Voilà un sujet fondamental que je n’ai pas encore abordé ici : aller chez le médecin en Chine. Et quelle meilleure entrée en matière que la comedia dell’arte qui s’est jouée cette dernière semaine à l’école de Beauté Blonde autour de la hantise toute chinoise d’une épidémie de maladie pied-main-bouche. Avant notre arrivée en Chine jamais nous n’avions entendu parlé de cette maladie à la dénomination si poétique. « Pied-main-bouche » tout simplement parce les symptômes consistent en une éruption de petites vésicules sur les pieds, les mains et dans la bouche, et sans doute parce qu’ils n’ont pas trouvé un seul médecin qui accepte de donner son nom cette maladie peu ragoûtante (ne faites pas comme moi : n’allez pas chercher des images dans google). C’est une maladie virale, extrêmement contagieuse au contact, et tout aussi bénigne qu’elle est contagieuse. Un peu de patience et un travail de fond de notre système immunitaire suffit à s’en débarrasser et ne devrait pas susciter plus d’émotion qu’une épidémie de gastro (voire moins, car jamais un nourrisson n’est mort de déshydratation à cause du pied-main-bouche). Enfin ça c’est ce qu’un occidental se dit.

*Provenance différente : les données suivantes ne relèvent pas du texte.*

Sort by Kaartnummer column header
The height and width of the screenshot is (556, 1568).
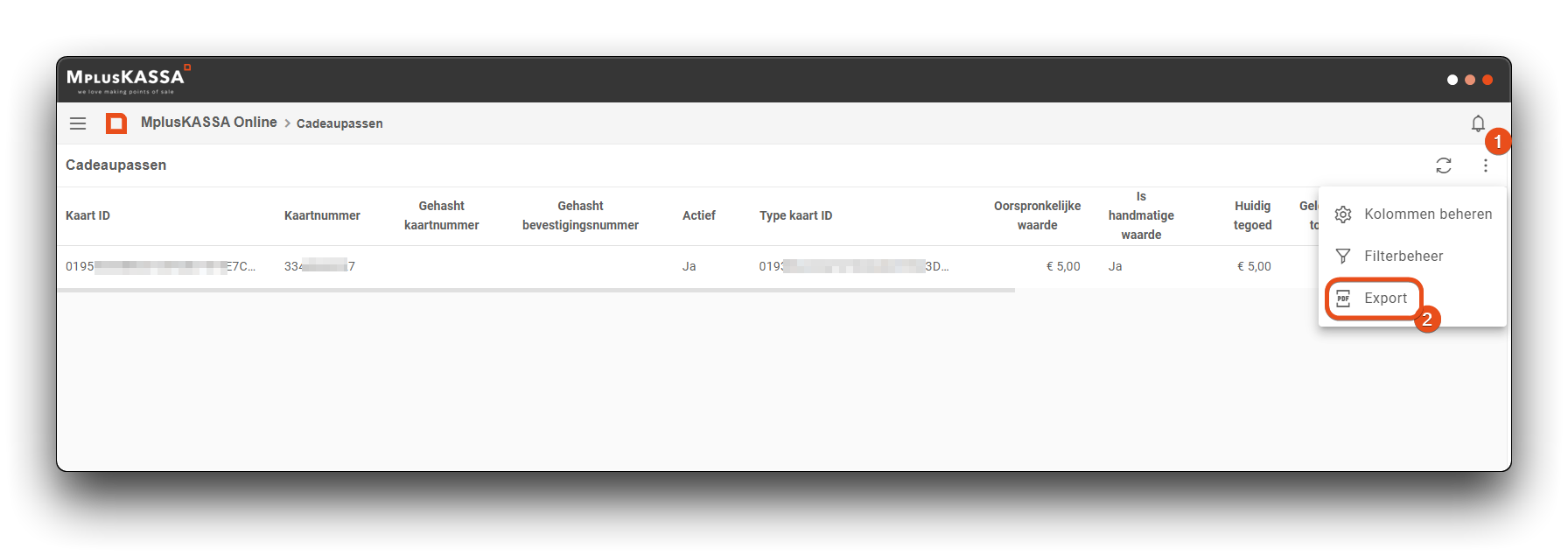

Le chinois quant à lui vit dans la hantise d’une épidémie de pied-main-bouche. C’est qu’il y a quelques années il y a eu des morts figurez-vous. Des morts dûs à l’administration d’un anti-viral très dangereux et non au virus lui-même mais qu’importe : parlez de pied-main-bouche à un chinois et vous aurez l’impression d’avoir prononcé le mot Ebola. Chaque école chinoise ou sous réglementation chinoise est donc pourvue d’une ou plusieurs infirmière chargée de vérifier chaque matin la température et l’état de la bouche des enfants avant de les autoriser à entrer. Et la semaine dernière, branle-bas de combat à l’école de Beauté Blonde : un cas de pied-main-bouche a été diagnostiqué, et dans sa classe par dessus le marché. Affolement général, vidage des classes où ne restent que le mobilier et les jouets qu’on peut désinfecter chaque jour, quarantaine (les enfants n’ont plus le droit d’aller en récréation pour contenir la contagion), examen infirmier renforcé chaque matin, désinfection des mains au gel hydro-alcoolique, exclusion des frères et soeurs des enfants infectés, etc. On sent bien qu’ils résistent à la tentation de fermer directement l’école et de déclarer le couvre-feu dans la ville. Quelques jours plus tard, on franchit un cran dans l’horreur : deux nouveaux cas dans une autre classe. Les deux infirmières sont au bord de la syncope et les parents chinois sont livides. Moi je suis comme d’habitude et j’emmène mon gamin à l’école. Mais lundi patatras : Beauté Blonde se réveille de la sieste avec un aphte énorme. Le genre d’aphte qui ne passera jamais au travers de l’examen matinal de l’infirmière et qui laisse craindre qu’il ait attrapé le fameux virus.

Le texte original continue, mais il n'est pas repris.